→ **Work item**: The pictures are to be left out, and all remaining data is to be transcribed exactly as it appears.

→ **Records shown**:

● ● ● ● ● ● ●

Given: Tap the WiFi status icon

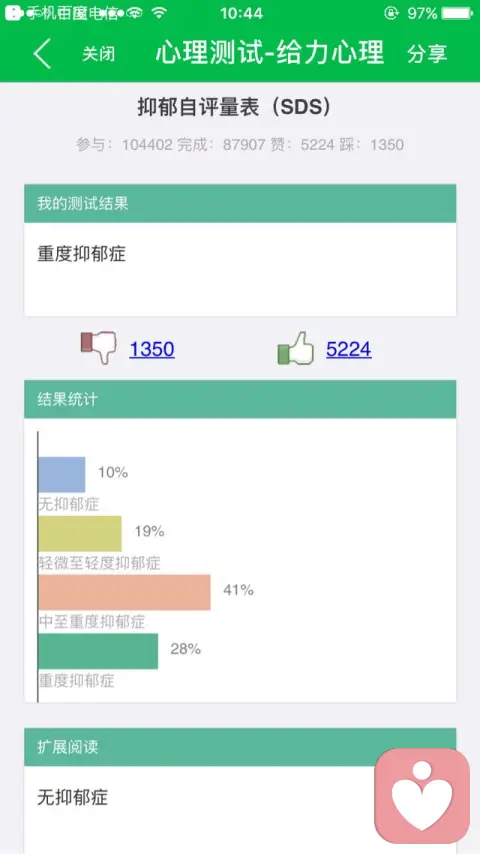Looking at the screenshot, I should click(x=159, y=13).
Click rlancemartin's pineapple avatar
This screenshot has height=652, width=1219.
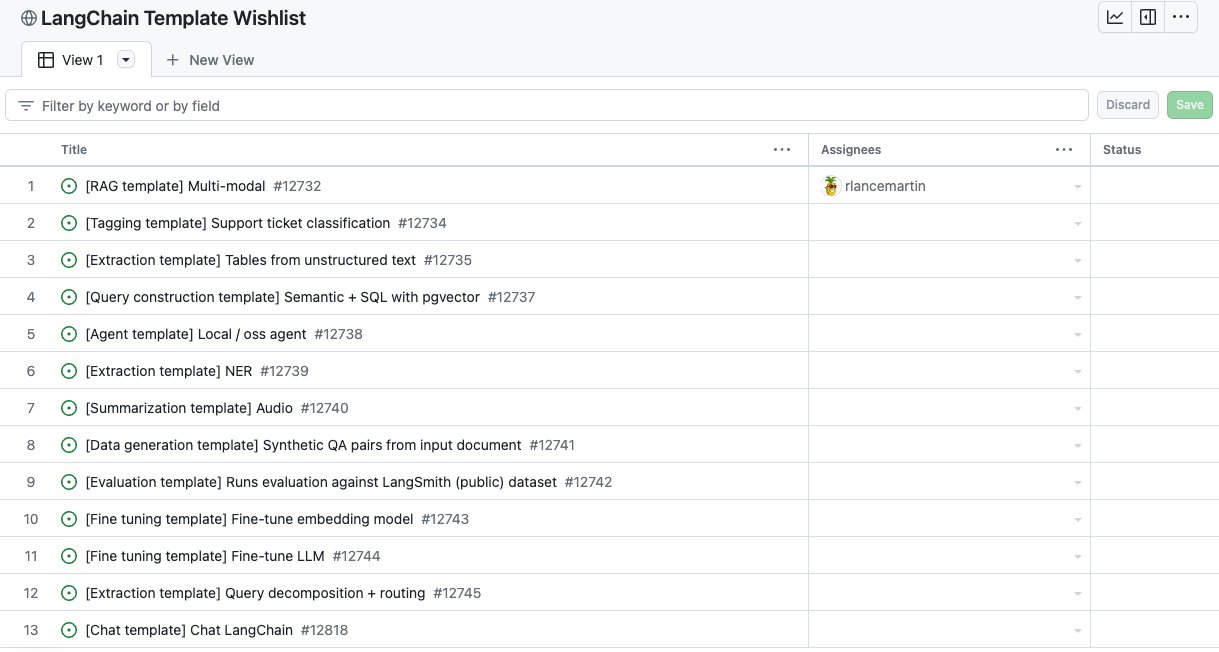(x=831, y=186)
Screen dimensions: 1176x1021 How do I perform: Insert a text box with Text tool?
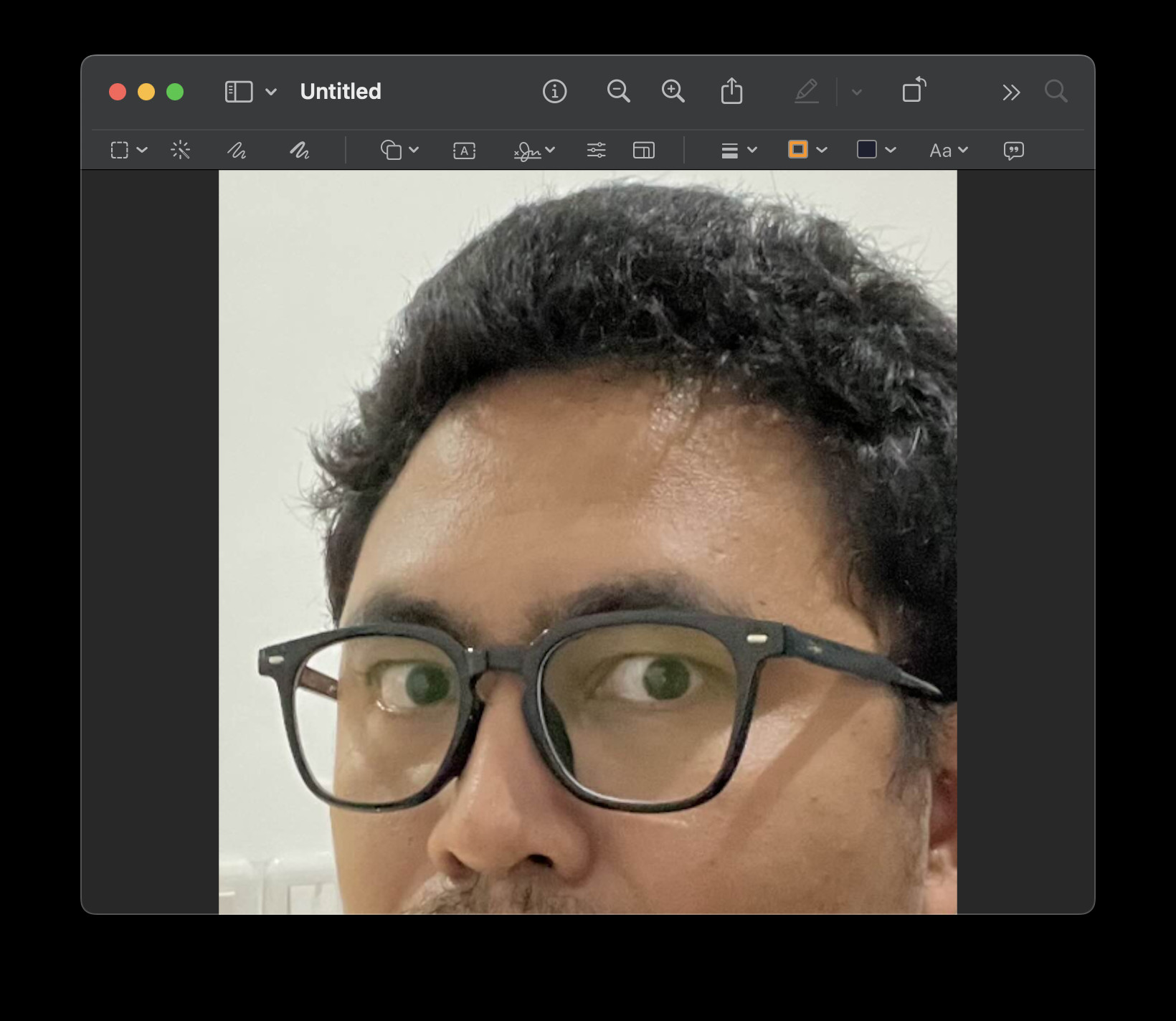464,151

● ● ● ● ● ● ●

→ **Response to the exercise**:
Given: Tap the WiFi status icon

Looking at the screenshot, I should click(x=159, y=13).
Click rlancemartin's pineapple avatar
This screenshot has height=652, width=1219.
(x=831, y=186)
Screen dimensions: 1176x1021 How do I perform: Insert a text box with Text tool?
464,151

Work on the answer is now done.